The Albanese Government has redefined how wages will be determined in Australia after the PM and Employment Minister Tony Burke copped a crunch tackle from former Wallaby and now Senator David Pocock on behalf of small business. But the pair also gave into the Greens, which will mean any worker will have the right to ask for, and get, unpaid parental leave.

For employees, who make up a lot of voters, this Labor-imposed new wage world looks better than the old one, provided you keep your job.

For employers and their representative bodies, they approved of the changes to make it easier for smaller businesses to cope with the Government’s Secure Jobs, Better Pay bill, but bosses fear that the new laws will lead to strikes and job cuts.

This is how the AFR reported the reaction of bosses: “Business slammed the government’s rushing of the workplace laws through the parliament and said the concessions Senator Pocock had extracted from the Labor government did not go far enough to protect employers from industrial action or getting roped into union deals.”

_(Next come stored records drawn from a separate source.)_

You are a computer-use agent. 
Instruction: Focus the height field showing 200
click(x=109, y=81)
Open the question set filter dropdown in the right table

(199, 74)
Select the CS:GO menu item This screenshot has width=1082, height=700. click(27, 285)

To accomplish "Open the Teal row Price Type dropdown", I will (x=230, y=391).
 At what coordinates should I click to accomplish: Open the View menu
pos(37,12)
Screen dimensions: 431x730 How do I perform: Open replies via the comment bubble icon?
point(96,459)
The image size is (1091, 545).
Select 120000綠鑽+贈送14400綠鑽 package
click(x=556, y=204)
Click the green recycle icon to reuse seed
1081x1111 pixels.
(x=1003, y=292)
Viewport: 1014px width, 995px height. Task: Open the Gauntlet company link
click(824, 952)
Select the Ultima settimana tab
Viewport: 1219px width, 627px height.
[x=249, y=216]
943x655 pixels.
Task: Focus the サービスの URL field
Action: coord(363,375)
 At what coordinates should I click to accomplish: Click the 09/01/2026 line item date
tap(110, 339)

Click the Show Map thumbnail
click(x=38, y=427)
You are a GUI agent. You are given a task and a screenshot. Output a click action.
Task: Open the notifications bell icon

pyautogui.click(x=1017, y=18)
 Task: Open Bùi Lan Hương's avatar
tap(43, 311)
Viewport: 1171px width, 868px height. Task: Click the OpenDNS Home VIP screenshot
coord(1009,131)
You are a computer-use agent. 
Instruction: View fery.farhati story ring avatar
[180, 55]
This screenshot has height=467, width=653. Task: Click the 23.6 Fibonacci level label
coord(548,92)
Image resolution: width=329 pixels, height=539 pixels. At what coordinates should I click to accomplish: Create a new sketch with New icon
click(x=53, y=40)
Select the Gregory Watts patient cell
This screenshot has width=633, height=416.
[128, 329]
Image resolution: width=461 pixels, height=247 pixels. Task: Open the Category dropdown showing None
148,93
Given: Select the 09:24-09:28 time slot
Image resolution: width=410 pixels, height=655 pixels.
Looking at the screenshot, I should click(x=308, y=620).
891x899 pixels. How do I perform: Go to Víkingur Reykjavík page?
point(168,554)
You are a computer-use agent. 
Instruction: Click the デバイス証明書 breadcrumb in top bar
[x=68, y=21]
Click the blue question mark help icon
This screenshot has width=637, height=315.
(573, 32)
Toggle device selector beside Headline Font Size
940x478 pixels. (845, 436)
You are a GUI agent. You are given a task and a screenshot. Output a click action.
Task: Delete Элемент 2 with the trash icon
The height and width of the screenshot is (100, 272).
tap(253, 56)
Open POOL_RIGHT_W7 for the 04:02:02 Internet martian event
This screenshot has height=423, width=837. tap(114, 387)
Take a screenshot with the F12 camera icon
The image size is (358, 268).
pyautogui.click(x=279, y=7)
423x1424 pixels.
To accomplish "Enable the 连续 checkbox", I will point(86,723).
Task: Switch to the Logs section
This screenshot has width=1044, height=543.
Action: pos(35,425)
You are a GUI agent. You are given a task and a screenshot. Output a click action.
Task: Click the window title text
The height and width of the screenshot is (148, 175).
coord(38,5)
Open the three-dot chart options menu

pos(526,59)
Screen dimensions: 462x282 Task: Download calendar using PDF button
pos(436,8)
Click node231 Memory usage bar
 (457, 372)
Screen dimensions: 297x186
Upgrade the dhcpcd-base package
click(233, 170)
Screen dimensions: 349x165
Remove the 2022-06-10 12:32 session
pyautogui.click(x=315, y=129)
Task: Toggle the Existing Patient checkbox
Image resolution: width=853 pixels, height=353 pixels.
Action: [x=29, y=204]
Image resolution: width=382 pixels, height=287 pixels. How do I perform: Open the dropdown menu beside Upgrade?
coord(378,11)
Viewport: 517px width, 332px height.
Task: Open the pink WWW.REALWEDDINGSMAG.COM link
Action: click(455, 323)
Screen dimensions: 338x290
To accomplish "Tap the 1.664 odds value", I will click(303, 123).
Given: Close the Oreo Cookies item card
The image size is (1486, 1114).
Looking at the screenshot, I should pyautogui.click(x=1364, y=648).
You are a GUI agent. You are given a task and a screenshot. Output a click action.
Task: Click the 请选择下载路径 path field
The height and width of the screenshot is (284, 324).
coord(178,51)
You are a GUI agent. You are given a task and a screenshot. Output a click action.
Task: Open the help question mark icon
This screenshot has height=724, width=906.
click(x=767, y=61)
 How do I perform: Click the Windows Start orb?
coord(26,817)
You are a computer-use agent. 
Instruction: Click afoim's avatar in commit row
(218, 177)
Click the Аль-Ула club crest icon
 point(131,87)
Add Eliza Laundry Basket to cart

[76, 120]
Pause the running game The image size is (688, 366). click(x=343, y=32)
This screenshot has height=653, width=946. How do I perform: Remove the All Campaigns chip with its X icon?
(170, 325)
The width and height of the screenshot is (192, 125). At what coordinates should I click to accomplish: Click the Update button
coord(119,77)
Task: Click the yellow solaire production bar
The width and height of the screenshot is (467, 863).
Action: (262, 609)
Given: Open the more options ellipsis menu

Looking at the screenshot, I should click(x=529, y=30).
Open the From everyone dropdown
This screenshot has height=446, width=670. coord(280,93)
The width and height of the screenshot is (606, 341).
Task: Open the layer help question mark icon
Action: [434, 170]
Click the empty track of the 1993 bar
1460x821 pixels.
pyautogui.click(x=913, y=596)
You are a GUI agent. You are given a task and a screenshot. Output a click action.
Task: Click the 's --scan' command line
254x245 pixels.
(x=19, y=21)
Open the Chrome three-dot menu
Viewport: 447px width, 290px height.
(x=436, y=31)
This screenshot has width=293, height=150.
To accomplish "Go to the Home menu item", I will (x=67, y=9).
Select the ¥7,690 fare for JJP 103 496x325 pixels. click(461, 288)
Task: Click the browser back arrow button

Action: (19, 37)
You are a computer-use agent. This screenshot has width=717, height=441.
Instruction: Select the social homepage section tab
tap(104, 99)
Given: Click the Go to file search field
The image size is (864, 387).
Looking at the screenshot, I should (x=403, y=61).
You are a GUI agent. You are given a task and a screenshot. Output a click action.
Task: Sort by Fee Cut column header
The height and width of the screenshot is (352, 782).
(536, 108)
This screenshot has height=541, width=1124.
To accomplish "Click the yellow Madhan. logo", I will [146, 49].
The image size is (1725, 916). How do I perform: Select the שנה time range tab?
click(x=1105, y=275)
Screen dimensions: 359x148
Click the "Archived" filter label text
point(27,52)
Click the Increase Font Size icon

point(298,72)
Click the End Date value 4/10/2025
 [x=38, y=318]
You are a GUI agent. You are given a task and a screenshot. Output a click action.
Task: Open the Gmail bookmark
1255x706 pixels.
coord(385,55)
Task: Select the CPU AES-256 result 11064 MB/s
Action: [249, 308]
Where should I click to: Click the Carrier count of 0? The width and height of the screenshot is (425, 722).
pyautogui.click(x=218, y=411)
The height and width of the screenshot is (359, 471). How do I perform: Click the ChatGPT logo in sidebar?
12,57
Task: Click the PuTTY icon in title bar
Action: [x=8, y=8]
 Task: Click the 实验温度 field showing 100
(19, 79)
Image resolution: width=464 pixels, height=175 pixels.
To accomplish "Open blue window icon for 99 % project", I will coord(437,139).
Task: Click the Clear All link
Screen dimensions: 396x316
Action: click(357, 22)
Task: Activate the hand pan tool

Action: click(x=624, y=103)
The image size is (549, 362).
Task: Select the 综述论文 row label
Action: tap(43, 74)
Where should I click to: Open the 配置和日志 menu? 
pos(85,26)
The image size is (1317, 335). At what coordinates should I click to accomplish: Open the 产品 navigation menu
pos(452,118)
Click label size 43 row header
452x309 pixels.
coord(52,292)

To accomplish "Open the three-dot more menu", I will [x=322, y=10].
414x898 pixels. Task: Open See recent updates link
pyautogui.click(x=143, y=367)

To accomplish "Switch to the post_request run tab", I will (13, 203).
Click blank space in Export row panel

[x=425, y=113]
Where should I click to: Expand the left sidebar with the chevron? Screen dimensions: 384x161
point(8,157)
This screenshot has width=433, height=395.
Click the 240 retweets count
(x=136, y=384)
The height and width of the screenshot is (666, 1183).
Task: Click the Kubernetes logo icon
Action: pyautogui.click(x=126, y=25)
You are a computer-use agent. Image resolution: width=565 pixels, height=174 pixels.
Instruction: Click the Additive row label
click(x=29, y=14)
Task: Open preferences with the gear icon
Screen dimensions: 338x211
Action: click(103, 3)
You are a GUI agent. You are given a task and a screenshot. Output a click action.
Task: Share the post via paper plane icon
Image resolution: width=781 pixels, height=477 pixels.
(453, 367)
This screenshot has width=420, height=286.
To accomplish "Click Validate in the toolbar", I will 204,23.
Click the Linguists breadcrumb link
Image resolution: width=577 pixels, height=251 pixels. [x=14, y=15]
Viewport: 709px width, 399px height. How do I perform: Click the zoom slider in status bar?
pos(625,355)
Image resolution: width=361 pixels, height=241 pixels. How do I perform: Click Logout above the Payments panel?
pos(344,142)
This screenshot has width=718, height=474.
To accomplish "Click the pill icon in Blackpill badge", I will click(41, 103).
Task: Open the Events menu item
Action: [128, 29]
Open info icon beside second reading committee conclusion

The Australian summed up the changes in this table:

And while Pocock is being criticized for giving in too much to the Government, small businesses with 20 or less workers have had a big win as they’ll be exempt from wage rises coming out of multi-employer bargaining. The original bill gave an exemption for businesses with 15 or less employees.

Another Pocock win was for businesses with 50 or less workers. Here the unions will have to convince the Fair Work Commission that many employers have similar businesses and a common interest test will mean they will “be roped into multi-employer deals.”

For a bigger business, the employers will have to prove that their businesses are not comparable.

Speaking to the AFR, the Business Council of Australia chief executive Jennifer Westacott said the “fundamentally flawed” workplace bill created a new unproven multi-employer bargaining model.

“This is a huge economic risk and there is no evidence multi-employer bargaining will lift wages,” she said.

How will the risks show up? Wage rises could be inflationary and might keep interest rates higher than they would’ve been under the current wage system. Businesses that can’t compete as well as the average business would cut back on staff to get into the exempt category for smaller businesses.

Some employers will sack staff and take on contractors, while other businesses will help escalate a trend to use offshore workers online, where possible.

This is a very worker-friendly piece of legislation that does help low paid workers but the Government could have looked after this group of workers in isolation, without giving the larger group of better paid workers access to bigger pay rises. However, this would’ve defeated what Albo and his team were trying to do — win over workers/voters to their cause.

In good economic times, this cost-increasing wage bill will be manageable but if the RBA’s interest rate rises leads to a recession then this Better Pay, Secure Jobs law will be a job-killer.